Task statement: In the data below, which lines hold the word "agent"? Copy them.

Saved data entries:
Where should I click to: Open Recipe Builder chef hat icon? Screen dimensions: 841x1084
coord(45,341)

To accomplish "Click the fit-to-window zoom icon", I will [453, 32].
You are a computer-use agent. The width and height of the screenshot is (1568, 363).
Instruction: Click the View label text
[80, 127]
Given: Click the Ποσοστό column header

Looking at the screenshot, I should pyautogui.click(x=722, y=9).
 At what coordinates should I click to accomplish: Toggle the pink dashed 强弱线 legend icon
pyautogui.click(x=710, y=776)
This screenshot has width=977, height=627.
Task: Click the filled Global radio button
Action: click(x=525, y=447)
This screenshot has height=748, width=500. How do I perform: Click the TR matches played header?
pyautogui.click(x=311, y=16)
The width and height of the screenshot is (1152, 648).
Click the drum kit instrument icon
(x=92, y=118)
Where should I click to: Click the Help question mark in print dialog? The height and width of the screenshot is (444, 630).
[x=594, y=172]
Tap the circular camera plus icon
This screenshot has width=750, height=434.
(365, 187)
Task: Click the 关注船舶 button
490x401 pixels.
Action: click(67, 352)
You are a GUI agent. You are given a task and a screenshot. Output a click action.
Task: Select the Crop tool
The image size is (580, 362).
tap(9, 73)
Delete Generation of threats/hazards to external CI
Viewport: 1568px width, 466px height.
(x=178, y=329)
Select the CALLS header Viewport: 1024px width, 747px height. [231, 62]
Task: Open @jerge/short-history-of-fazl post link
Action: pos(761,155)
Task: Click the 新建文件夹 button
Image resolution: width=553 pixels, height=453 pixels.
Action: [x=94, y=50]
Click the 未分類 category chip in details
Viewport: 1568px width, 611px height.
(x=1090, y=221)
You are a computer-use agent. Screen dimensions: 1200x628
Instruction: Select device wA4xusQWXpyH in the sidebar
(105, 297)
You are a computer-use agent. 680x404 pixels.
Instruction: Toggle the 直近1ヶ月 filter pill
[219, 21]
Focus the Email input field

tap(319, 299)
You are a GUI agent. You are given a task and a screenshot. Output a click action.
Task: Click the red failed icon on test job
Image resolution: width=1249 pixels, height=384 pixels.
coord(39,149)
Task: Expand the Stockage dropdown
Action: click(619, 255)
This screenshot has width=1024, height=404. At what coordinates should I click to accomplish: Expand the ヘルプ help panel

Response area:
You are a computer-use agent. The width and height of the screenshot is (1568, 363).
You are a GUI agent. You are given a task and a screenshot. Output a click action.
You are a computer-use agent. Screen dimensions: 1200x628
You are a computer-use agent. 680x404 pixels.
You are a GUI agent. You are given a task and a screenshot. Output a click action.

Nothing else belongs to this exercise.